Collected data:
_ _ _ _ _

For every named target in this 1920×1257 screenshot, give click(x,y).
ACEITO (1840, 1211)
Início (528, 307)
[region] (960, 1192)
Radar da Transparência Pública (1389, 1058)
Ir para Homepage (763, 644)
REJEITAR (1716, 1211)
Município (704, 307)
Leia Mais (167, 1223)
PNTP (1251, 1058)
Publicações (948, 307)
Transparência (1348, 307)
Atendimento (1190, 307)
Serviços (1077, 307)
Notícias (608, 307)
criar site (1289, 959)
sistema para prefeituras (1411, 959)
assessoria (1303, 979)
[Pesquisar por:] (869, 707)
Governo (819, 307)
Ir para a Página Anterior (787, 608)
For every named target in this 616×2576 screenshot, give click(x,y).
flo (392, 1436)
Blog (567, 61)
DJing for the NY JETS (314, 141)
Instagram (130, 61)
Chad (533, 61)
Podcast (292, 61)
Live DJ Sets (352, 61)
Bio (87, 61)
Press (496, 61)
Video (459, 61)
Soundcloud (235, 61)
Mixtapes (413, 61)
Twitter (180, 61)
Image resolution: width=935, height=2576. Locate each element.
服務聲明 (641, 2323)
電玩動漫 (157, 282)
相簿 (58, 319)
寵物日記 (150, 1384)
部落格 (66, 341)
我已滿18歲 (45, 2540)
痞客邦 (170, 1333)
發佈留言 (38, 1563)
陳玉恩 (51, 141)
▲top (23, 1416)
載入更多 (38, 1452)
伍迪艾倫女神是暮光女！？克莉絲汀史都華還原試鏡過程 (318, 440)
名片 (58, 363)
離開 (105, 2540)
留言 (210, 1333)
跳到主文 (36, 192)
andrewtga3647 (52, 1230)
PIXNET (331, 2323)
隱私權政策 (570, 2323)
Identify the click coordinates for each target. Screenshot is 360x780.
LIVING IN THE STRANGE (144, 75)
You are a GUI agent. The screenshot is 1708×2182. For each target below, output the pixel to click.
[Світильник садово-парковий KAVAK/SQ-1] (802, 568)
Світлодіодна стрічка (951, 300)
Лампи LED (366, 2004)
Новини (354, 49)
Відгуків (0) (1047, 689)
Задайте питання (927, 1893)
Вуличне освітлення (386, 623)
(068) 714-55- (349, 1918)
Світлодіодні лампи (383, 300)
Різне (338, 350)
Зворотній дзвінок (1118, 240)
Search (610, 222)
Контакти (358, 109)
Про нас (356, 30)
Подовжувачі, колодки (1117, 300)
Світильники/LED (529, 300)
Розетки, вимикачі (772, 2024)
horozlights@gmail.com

_ _ _ _ _

▸ ASSIGNMENT
Reproduce the entries exactly, starting at their first line and stopping after the line with "[Світильник садово-парковий KAVAK/SQ-1]".

▸ COMPLETED TASK
For every named target in this 1920×1257 screenshot, give click(x,y).
ACEITO (1840, 1211)
Início (528, 307)
[region] (960, 1192)
Radar da Transparência Pública (1389, 1058)
Ir para Homepage (763, 644)
REJEITAR (1716, 1211)
Município (704, 307)
Leia Mais (167, 1223)
PNTP (1251, 1058)
Publicações (948, 307)
Transparência (1348, 307)
Atendimento (1190, 307)
Serviços (1077, 307)
Notícias (608, 307)
criar site (1289, 959)
sistema para prefeituras (1411, 959)
assessoria (1303, 979)
[Pesquisar por:] (869, 707)
Governo (819, 307)
Ir para a Página Anterior (787, 608)
For every named target in this 616×2576 screenshot, give click(x,y).
flo (392, 1436)
Blog (567, 61)
DJing for the NY JETS (314, 141)
Instagram (130, 61)
Chad (533, 61)
Podcast (292, 61)
Live DJ Sets (352, 61)
Bio (87, 61)
Press (496, 61)
Video (459, 61)
Soundcloud (235, 61)
Mixtapes (413, 61)
Twitter (180, 61)
Image resolution: width=935, height=2576. Locate each element.
服務聲明 (641, 2323)
電玩動漫 (157, 282)
相簿 (58, 319)
寵物日記 (150, 1384)
部落格 (66, 341)
我已滿18歲 (45, 2540)
痞客邦 (170, 1333)
發佈留言 (38, 1563)
陳玉恩 (51, 141)
▲top (23, 1416)
載入更多 (38, 1452)
伍迪艾倫女神是暮光女！？克莉絲汀史都華還原試鏡過程 (318, 440)
名片 (58, 363)
離開 (105, 2540)
留言 (210, 1333)
跳到主文 (36, 192)
andrewtga3647 (52, 1230)
PIXNET (331, 2323)
隱私權政策 (570, 2323)
Identify the click coordinates for each target. Screenshot is 360x780.
LIVING IN THE STRANGE (144, 75)
You are a GUI agent. The screenshot is 1708×2182. For each target below, output the pixel to click.
[Світильник садово-парковий KAVAK/SQ-1] (802, 568)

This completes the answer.